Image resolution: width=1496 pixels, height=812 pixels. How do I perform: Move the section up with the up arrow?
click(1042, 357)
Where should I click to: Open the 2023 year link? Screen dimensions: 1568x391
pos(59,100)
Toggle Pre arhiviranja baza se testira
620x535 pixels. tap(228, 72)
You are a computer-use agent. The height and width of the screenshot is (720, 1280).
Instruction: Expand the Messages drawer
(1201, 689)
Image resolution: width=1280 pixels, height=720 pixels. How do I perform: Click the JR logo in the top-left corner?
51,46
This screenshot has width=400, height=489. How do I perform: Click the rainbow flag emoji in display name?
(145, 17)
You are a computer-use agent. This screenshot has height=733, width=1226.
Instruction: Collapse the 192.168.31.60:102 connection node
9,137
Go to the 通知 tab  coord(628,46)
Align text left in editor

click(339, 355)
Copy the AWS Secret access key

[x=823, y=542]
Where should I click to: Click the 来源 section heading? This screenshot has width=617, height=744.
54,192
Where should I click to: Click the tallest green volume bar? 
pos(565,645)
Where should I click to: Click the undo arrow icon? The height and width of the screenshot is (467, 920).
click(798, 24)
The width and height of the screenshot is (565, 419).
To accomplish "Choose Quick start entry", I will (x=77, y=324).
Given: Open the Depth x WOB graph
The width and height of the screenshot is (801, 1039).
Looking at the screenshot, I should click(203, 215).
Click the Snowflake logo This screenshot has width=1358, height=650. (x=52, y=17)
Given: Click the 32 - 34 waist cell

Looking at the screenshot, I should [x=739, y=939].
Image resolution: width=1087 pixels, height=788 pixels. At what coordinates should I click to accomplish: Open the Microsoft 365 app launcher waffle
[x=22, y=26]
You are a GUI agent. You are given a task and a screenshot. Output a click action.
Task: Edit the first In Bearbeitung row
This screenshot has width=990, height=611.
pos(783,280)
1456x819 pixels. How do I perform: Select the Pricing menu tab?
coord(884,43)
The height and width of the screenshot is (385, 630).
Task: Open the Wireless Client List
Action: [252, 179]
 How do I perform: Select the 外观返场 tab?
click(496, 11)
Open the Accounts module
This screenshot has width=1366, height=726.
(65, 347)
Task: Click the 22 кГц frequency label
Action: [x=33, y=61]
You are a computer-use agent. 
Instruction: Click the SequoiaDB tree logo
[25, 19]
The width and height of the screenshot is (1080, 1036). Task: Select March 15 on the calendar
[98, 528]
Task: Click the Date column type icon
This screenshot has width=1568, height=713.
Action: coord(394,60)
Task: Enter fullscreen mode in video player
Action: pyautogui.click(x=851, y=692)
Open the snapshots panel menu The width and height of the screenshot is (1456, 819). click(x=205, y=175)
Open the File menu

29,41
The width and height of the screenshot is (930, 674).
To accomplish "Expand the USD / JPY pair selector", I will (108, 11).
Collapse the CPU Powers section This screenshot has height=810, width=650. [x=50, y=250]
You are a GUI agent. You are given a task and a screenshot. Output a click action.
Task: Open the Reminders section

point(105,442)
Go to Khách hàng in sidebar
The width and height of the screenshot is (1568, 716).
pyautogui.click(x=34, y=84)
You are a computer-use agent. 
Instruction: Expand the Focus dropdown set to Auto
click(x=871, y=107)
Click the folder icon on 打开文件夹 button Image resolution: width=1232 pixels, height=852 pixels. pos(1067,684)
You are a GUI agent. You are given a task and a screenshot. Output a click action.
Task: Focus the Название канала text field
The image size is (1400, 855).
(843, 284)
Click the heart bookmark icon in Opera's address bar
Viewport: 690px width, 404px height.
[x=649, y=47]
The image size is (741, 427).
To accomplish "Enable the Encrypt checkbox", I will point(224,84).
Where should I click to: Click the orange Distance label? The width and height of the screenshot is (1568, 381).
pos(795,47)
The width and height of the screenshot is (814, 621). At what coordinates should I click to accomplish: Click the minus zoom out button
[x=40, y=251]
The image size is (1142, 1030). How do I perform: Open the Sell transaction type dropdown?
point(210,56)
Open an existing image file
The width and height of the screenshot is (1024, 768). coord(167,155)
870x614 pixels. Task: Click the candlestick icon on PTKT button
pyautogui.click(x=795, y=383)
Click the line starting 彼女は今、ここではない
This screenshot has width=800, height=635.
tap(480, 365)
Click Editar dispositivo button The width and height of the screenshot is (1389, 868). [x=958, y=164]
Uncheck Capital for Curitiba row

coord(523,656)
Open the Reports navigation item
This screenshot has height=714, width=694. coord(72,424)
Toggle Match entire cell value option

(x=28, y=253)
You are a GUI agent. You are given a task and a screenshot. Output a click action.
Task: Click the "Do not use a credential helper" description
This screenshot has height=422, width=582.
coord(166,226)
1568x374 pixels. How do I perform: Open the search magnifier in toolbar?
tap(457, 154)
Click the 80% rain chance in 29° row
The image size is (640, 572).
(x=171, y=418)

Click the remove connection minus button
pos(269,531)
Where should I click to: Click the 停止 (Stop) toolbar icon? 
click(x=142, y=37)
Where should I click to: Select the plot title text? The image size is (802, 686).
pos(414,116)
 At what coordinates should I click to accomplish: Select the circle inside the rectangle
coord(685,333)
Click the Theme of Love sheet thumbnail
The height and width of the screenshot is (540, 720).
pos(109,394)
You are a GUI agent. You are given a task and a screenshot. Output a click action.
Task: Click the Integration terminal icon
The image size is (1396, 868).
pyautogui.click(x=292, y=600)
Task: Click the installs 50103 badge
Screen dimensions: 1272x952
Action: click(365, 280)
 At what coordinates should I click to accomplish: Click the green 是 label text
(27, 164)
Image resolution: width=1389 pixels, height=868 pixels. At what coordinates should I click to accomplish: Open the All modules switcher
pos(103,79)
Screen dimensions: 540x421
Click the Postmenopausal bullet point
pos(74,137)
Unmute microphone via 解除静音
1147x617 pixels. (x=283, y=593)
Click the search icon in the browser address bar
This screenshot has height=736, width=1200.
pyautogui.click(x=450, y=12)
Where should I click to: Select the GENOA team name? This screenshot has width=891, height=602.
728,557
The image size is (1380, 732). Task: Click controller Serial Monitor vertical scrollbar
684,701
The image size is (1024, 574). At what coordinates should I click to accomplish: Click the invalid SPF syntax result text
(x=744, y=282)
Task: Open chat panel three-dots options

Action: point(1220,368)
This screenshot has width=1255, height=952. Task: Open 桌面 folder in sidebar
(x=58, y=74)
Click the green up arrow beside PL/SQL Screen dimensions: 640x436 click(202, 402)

Exercise brief: Return the lines above exactly, keeping every word.

Exercise answer:
Image resolution: width=1496 pixels, height=812 pixels. How do I perform: Move the section up with the up arrow?
click(1042, 357)
Where should I click to: Open the 2023 year link? Screen dimensions: 1568x391
pos(59,100)
Toggle Pre arhiviranja baza se testira
620x535 pixels. tap(228, 72)
You are a computer-use agent. The height and width of the screenshot is (720, 1280).
Instruction: Expand the Messages drawer
(1201, 689)
Image resolution: width=1280 pixels, height=720 pixels. How do I perform: Click the JR logo in the top-left corner?
51,46
This screenshot has width=400, height=489. How do I perform: Click the rainbow flag emoji in display name?
(145, 17)
You are a computer-use agent. This screenshot has height=733, width=1226.
Instruction: Collapse the 192.168.31.60:102 connection node
9,137
Go to the 通知 tab  coord(628,46)
Align text left in editor

click(339, 355)
Copy the AWS Secret access key

[x=823, y=542]
Where should I click to: Click the 来源 section heading? This screenshot has width=617, height=744.
54,192
Where should I click to: Click the tallest green volume bar? 
pos(565,645)
Where should I click to: Click the undo arrow icon? The height and width of the screenshot is (467, 920).
click(798, 24)
The width and height of the screenshot is (565, 419).
To accomplish "Choose Quick start entry", I will (x=77, y=324).
Given: Open the Depth x WOB graph
The width and height of the screenshot is (801, 1039).
Looking at the screenshot, I should click(203, 215).
Click the Snowflake logo This screenshot has width=1358, height=650. (x=52, y=17)
Given: Click the 32 - 34 waist cell

Looking at the screenshot, I should [x=739, y=939].
Image resolution: width=1087 pixels, height=788 pixels. At what coordinates should I click to accomplish: Open the Microsoft 365 app launcher waffle
[x=22, y=26]
You are a GUI agent. You are given a task and a screenshot. Output a click action.
Task: Edit the first In Bearbeitung row
This screenshot has width=990, height=611.
pos(783,280)
1456x819 pixels. How do I perform: Select the Pricing menu tab?
coord(884,43)
The height and width of the screenshot is (385, 630).
Task: Open the Wireless Client List
Action: [252, 179]
 How do I perform: Select the 外观返场 tab?
click(496, 11)
Open the Accounts module
This screenshot has width=1366, height=726.
(65, 347)
Task: Click the 22 кГц frequency label
Action: [x=33, y=61]
You are a computer-use agent. 
Instruction: Click the SequoiaDB tree logo
[25, 19]
The width and height of the screenshot is (1080, 1036). Task: Select March 15 on the calendar
[98, 528]
Task: Click the Date column type icon
This screenshot has width=1568, height=713.
Action: coord(394,60)
Task: Enter fullscreen mode in video player
Action: pyautogui.click(x=851, y=692)
Open the snapshots panel menu The width and height of the screenshot is (1456, 819). click(x=205, y=175)
Open the File menu

29,41
The width and height of the screenshot is (930, 674).
To accomplish "Expand the USD / JPY pair selector", I will (108, 11).
Collapse the CPU Powers section This screenshot has height=810, width=650. [x=50, y=250]
You are a GUI agent. You are given a task and a screenshot. Output a click action.
Task: Open the Reminders section

point(105,442)
Go to Khách hàng in sidebar
The width and height of the screenshot is (1568, 716).
pyautogui.click(x=34, y=84)
You are a computer-use agent. 
Instruction: Expand the Focus dropdown set to Auto
click(x=871, y=107)
Click the folder icon on 打开文件夹 button Image resolution: width=1232 pixels, height=852 pixels. pos(1067,684)
You are a GUI agent. You are given a task and a screenshot. Output a click action.
Task: Focus the Название канала text field
The image size is (1400, 855).
(843, 284)
Click the heart bookmark icon in Opera's address bar
Viewport: 690px width, 404px height.
[x=649, y=47]
The image size is (741, 427).
To accomplish "Enable the Encrypt checkbox", I will point(224,84).
Where should I click to: Click the orange Distance label? The width and height of the screenshot is (1568, 381).
pos(795,47)
The width and height of the screenshot is (814, 621). At what coordinates should I click to accomplish: Click the minus zoom out button
[x=40, y=251]
The image size is (1142, 1030). How do I perform: Open the Sell transaction type dropdown?
point(210,56)
Open an existing image file
The width and height of the screenshot is (1024, 768). coord(167,155)
870x614 pixels. Task: Click the candlestick icon on PTKT button
pyautogui.click(x=795, y=383)
Click the line starting 彼女は今、ここではない
This screenshot has width=800, height=635.
tap(480, 365)
Click Editar dispositivo button The width and height of the screenshot is (1389, 868). [x=958, y=164]
Uncheck Capital for Curitiba row

coord(523,656)
Open the Reports navigation item
This screenshot has height=714, width=694. coord(72,424)
Toggle Match entire cell value option

(x=28, y=253)
You are a GUI agent. You are given a task and a screenshot. Output a click action.
Task: Click the "Do not use a credential helper" description
This screenshot has height=422, width=582.
coord(166,226)
1568x374 pixels. How do I perform: Open the search magnifier in toolbar?
tap(457, 154)
Click the 80% rain chance in 29° row
The image size is (640, 572).
(x=171, y=418)

Click the remove connection minus button
pos(269,531)
Where should I click to: Click the 停止 (Stop) toolbar icon? 
click(x=142, y=37)
Where should I click to: Select the plot title text? The image size is (802, 686).
pos(414,116)
 At what coordinates should I click to accomplish: Select the circle inside the rectangle
coord(685,333)
Click the Theme of Love sheet thumbnail
The height and width of the screenshot is (540, 720).
pos(109,394)
You are a GUI agent. You are given a task and a screenshot. Output a click action.
Task: Click the Integration terminal icon
The image size is (1396, 868).
pyautogui.click(x=292, y=600)
Task: Click the installs 50103 badge
Screen dimensions: 1272x952
Action: click(365, 280)
 At what coordinates should I click to accomplish: Click the green 是 label text
(27, 164)
Image resolution: width=1389 pixels, height=868 pixels. At what coordinates should I click to accomplish: Open the All modules switcher
pos(103,79)
Screen dimensions: 540x421
Click the Postmenopausal bullet point
pos(74,137)
Unmute microphone via 解除静音
1147x617 pixels. (x=283, y=593)
Click the search icon in the browser address bar
This screenshot has height=736, width=1200.
pyautogui.click(x=450, y=12)
Where should I click to: Select the GENOA team name? This screenshot has width=891, height=602.
728,557
The image size is (1380, 732). Task: Click controller Serial Monitor vertical scrollbar
684,701
The image size is (1024, 574). At what coordinates should I click to accomplish: Click the invalid SPF syntax result text
(x=744, y=282)
Task: Open chat panel three-dots options

Action: point(1220,368)
This screenshot has width=1255, height=952. Task: Open 桌面 folder in sidebar
(x=58, y=74)
Click the green up arrow beside PL/SQL Screen dimensions: 640x436 click(202, 402)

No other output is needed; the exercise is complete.